_Task goal_
Your task is to copy each line of the records that includes the string "computer".

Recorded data
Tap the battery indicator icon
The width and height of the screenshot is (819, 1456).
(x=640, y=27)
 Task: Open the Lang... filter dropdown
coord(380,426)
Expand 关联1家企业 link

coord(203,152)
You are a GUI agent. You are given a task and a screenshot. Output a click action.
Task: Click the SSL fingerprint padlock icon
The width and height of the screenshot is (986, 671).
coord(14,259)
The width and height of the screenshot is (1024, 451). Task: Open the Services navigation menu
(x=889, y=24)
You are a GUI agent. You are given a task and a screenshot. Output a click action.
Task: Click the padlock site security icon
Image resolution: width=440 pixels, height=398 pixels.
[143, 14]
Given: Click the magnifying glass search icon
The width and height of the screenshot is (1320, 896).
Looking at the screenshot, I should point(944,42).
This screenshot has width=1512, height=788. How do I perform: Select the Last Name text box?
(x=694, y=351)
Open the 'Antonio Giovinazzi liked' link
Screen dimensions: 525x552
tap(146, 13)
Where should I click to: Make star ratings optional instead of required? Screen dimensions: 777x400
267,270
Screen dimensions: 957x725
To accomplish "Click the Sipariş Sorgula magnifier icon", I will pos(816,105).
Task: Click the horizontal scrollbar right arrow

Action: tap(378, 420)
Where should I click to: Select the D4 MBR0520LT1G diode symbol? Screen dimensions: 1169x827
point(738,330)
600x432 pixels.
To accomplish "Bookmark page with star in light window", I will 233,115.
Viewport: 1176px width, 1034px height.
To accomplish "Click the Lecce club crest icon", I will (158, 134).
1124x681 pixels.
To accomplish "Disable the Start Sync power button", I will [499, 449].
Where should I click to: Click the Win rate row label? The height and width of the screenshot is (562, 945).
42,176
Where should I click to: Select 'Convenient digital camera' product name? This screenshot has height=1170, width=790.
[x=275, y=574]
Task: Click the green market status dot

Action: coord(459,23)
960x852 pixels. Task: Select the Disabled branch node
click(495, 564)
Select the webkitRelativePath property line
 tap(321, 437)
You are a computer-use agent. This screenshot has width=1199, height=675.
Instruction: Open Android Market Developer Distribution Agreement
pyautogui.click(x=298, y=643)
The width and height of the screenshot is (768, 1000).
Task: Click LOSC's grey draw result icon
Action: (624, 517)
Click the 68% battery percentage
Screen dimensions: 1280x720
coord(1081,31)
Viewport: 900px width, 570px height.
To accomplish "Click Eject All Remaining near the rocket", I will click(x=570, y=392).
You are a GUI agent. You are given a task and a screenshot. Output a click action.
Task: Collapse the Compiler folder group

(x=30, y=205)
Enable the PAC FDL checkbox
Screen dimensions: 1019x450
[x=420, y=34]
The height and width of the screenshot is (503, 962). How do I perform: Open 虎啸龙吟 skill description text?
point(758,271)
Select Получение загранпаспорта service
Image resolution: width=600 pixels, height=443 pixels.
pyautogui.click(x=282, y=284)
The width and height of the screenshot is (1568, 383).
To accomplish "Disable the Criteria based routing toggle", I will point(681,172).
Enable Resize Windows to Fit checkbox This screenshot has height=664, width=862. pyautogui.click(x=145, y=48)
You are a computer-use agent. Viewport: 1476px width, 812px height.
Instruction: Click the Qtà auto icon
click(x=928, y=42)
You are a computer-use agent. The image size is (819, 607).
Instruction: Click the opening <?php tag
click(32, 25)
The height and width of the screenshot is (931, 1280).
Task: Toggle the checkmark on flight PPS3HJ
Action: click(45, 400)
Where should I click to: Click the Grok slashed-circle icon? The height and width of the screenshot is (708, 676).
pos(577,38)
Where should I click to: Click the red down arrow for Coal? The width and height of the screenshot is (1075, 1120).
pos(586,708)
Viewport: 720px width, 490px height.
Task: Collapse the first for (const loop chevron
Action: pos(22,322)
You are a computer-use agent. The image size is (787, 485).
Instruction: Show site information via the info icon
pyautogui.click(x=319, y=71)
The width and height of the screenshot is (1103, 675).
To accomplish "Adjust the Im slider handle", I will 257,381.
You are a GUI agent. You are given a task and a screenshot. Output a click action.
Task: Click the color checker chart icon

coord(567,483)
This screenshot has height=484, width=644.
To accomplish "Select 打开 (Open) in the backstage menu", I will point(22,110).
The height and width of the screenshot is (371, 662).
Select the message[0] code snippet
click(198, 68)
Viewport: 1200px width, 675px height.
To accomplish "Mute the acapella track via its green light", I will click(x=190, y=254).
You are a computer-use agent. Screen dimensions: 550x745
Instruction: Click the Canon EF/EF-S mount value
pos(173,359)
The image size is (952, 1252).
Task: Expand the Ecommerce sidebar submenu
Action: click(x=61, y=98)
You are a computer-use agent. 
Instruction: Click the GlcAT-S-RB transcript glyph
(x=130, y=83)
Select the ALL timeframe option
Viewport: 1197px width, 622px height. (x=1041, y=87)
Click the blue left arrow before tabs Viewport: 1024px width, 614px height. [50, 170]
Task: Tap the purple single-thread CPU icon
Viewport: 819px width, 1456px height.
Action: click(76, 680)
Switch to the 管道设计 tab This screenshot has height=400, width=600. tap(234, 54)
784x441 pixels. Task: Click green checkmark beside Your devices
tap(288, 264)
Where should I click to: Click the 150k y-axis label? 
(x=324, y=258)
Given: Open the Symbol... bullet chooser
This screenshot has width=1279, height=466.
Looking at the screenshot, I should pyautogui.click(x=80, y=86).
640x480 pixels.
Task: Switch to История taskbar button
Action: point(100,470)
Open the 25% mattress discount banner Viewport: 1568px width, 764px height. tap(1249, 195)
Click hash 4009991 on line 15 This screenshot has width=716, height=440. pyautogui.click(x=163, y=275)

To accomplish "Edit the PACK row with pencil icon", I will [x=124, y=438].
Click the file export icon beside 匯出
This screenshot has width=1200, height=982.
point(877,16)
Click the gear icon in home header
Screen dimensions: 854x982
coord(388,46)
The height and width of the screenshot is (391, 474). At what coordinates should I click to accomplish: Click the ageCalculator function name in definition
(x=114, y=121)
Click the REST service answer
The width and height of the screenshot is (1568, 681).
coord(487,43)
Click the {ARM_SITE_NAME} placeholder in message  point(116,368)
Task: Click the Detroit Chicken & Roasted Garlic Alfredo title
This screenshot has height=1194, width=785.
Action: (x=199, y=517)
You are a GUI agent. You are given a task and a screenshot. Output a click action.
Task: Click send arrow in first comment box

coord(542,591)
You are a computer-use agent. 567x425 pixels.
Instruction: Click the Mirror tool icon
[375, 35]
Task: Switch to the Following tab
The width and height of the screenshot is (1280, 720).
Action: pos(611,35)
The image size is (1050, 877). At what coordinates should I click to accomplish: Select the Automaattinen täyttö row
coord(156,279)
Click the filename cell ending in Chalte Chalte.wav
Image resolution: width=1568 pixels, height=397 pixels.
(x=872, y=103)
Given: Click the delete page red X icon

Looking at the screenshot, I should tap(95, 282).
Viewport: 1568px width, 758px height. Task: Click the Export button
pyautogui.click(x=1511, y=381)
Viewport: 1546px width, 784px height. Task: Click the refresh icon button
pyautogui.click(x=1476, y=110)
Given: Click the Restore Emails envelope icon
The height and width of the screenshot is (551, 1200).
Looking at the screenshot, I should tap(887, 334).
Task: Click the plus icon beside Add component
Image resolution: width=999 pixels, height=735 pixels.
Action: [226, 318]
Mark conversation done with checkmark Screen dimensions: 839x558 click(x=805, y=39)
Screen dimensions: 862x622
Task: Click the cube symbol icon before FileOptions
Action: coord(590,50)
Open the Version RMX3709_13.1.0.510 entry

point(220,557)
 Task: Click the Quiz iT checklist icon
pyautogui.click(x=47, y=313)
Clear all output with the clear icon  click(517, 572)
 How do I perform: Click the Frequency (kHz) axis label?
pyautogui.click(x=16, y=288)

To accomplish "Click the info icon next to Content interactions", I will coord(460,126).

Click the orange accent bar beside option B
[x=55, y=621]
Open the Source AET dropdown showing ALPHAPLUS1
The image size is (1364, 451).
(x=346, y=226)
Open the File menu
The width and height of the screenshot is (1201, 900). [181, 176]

_Output of the exercise_
You are a computer-use agent. This screenshot has width=1199, height=675.
You are a computer-use agent. Viewport: 1476px width, 812px height.
You are a computer-use agent. The image size is (819, 607).
You are a computer-use agent. The image size is (787, 485).
You are a computer-use agent. Screen dimensions: 550x745
You are a computer-use agent. 
You are a computer-use agent. 567x425 pixels.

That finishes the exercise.